Das käme auch dem angehenden Ingenieur Matthias Krewers zugute. Der heute 30-Jährige ist mittlerweile im 18. Semester im Bachelor – zehn Semester über der Regelstudienzeit. Seit der Bewerbung in München konnte er seine Bachelorarbeit nicht beenden. Weil er parallel ein Physikstudium an der FU Berlin begann, das ihn stärker forderte. Und weil er Geld verdienen musste.

Schluss mit Drohbriefen

Dass die TU ihn nicht längst zum Beratungsgespräch zitiert hat, wundert ihn selbst. Nach einem aktuellen Bericht der Bundesregierung zur Umsetzung des Bologna-Prozesses braucht die große Mehrheit der Studierenden nur maximal zwei Semester länger als vorgesehen.

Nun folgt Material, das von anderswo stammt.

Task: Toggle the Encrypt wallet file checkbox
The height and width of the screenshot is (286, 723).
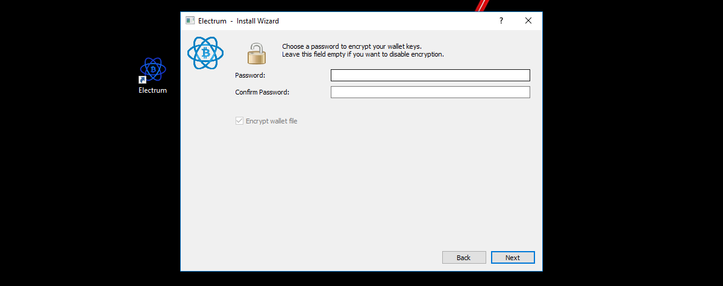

Für die gut 10 Prozent, die wie Krewers deutlich drüber sind, könnte es nun eine Ende haben mit den bislang üblichen Drohbriefen aus der Univerwaltung. Seinen demolierten Studentenausweis will Krewers aber erst dann erneuern lassen, wenn er den Bachelor in der Tasche hat. Sicher ist sicher.

Die Studierendenvertreter vom freien zusammenschluss von studentInnenschaften (fzs) sind mit der angekündigten Reform jedoch nicht zufrieden. „Die strikten Vorgaben der Studiendauern aufzulösen ist an sich eine recht gute Idee“, sagt Vorstand Sandro Philippi. „Allerdings darf das nicht dazu führen, dass Lehrende die verpflichtetenden Inhalte weiter aufblähen.“ Studiengänge müssten endlich auch in der formell angegebenen Zeit studierbar werden. Zuletzt beendeten gerade mal 40 Prozent der Studierenden ihr Studium in der Regelstudienzeit.